Desde este lunes, el costo del pasaje en taxis colectivos experimenta un ajuste, pasando de 20 a 25 lempiras en todo el país. La medida, de carácter temporal, fue implementada tras el incremento en los precios de los combustibles a nivel internacional.
El aumento fue autorizado luego de una serie de reuniones entre autoridades y representantes del sector transporte, según informó el Instituto Hondureño del Transporte Terrestre (IHTT). Este ajuste responde al impacto económico derivado del encarecimiento del petróleo, influenciado por tensiones geopolíticas en el Medio Oriente.
Aunque la decisión ha generado inconformidad entre los usuarios, muchos reconocen que la situación está vinculada a factores externos. Aun así, el alza representa una carga adicional en el gasto diario, especialmente para quienes dependen de este servicio como principal medio de transporte.
Transportistas explicaron que el incremento busca compensar las pérdidas generadas por el alza en los combustibles, ya que anteriormente operar en estas condiciones no resultaba rentable.
Se espera que, una vez se estabilicen los precios internacionales, la tarifa vuelva a su valor anterior de 20 lempiras.
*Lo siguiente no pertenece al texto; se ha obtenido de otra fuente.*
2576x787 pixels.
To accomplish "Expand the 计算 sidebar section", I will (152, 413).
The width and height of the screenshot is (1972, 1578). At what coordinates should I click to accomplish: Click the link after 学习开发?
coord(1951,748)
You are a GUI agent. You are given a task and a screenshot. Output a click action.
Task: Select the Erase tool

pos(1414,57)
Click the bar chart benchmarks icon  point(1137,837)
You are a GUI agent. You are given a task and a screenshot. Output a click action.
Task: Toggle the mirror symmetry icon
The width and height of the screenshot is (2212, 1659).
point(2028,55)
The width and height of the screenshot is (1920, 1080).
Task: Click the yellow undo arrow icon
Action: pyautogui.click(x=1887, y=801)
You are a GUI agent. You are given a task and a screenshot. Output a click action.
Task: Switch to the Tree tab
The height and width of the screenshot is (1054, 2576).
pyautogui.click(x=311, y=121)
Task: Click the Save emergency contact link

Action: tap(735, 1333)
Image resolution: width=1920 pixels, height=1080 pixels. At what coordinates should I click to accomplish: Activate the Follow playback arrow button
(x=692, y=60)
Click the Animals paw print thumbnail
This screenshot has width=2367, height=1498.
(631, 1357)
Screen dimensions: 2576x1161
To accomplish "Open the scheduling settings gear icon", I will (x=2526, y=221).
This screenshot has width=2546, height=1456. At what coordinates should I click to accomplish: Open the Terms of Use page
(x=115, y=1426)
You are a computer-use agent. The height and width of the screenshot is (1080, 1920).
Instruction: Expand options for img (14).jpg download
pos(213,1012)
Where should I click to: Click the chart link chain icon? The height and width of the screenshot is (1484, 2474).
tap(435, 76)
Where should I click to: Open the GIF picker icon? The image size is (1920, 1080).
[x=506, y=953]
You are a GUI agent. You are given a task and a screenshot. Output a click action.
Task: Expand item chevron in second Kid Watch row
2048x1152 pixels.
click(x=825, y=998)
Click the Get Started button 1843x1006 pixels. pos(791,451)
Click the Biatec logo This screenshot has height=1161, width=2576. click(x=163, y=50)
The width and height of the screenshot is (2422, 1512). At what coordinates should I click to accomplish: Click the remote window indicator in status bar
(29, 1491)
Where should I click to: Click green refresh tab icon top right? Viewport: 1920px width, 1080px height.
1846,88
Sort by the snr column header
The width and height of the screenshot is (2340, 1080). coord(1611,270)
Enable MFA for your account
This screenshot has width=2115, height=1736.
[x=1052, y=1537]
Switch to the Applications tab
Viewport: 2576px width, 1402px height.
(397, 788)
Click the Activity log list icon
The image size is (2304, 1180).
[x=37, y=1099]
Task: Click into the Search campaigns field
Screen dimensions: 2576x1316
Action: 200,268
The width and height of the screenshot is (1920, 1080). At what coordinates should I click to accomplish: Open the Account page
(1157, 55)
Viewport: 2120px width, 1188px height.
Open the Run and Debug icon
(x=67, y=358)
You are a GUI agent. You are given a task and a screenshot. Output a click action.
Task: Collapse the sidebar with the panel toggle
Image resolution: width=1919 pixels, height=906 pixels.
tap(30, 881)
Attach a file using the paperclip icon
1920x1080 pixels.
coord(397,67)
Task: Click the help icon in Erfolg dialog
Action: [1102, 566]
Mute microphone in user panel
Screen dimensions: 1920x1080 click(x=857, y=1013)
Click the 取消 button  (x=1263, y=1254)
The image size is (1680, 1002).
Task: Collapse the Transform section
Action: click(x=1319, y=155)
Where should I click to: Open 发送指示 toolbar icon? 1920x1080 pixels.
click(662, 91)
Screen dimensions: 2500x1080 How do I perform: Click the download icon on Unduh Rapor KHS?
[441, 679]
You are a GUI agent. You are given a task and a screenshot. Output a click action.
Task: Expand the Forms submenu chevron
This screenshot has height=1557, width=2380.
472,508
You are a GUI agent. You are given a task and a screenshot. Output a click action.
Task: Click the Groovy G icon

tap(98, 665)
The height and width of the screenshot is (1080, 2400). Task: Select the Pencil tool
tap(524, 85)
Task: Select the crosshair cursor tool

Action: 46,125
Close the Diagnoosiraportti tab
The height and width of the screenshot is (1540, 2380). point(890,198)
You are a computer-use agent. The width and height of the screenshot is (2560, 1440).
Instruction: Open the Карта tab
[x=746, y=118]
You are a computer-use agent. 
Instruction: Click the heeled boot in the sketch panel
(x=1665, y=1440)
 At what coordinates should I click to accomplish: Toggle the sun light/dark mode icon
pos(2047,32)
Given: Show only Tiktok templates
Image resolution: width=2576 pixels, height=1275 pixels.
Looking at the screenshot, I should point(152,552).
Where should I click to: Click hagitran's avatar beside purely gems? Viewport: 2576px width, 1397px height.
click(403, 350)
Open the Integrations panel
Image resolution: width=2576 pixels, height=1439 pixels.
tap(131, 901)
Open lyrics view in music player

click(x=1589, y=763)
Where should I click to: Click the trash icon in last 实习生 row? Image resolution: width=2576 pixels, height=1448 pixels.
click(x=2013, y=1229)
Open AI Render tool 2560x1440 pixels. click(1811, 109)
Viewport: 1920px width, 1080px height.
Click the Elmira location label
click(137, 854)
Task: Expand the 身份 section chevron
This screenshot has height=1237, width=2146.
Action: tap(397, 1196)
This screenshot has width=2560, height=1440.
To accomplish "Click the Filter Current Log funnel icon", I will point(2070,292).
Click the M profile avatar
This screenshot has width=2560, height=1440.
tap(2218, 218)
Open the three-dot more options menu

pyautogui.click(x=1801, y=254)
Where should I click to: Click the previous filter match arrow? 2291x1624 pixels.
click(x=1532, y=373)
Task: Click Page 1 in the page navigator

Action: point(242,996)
Sin embargo, los usuarios consideran que este tipo de medidas siguen afectando considerablemente su economía, en un contexto donde el costo de vida continúa en aumento.
Algunos ciudadanos señalan que el impacto se acumula con el paso de los días, obligándolos a reducir otros gastos básicos. Por otro lado, conductores han notado cambios en el comportamiento de los pasajeros, quienes buscan alternativas más económicas, aunque impliquen mayores riesgos.
Sector transporte pide apoyo económico
Ante esta situación, conductores de taxis directos en la capital han solicitado al Gobierno la implementación de un subsidio que les permita mantener sus tarifas sin afectar a los usuarios.
Entre las propuestas planteadas se encuentra la entrega de un bono compensatorio de 15,000 lempiras, dos veces al año, como medida para enfrentar el aumento constante en los costos operativos.
Asimismo, denunciaron una competencia creciente por parte de plataformas digitales y otros servicios informales, lo que agrava aún más la situación del rubro.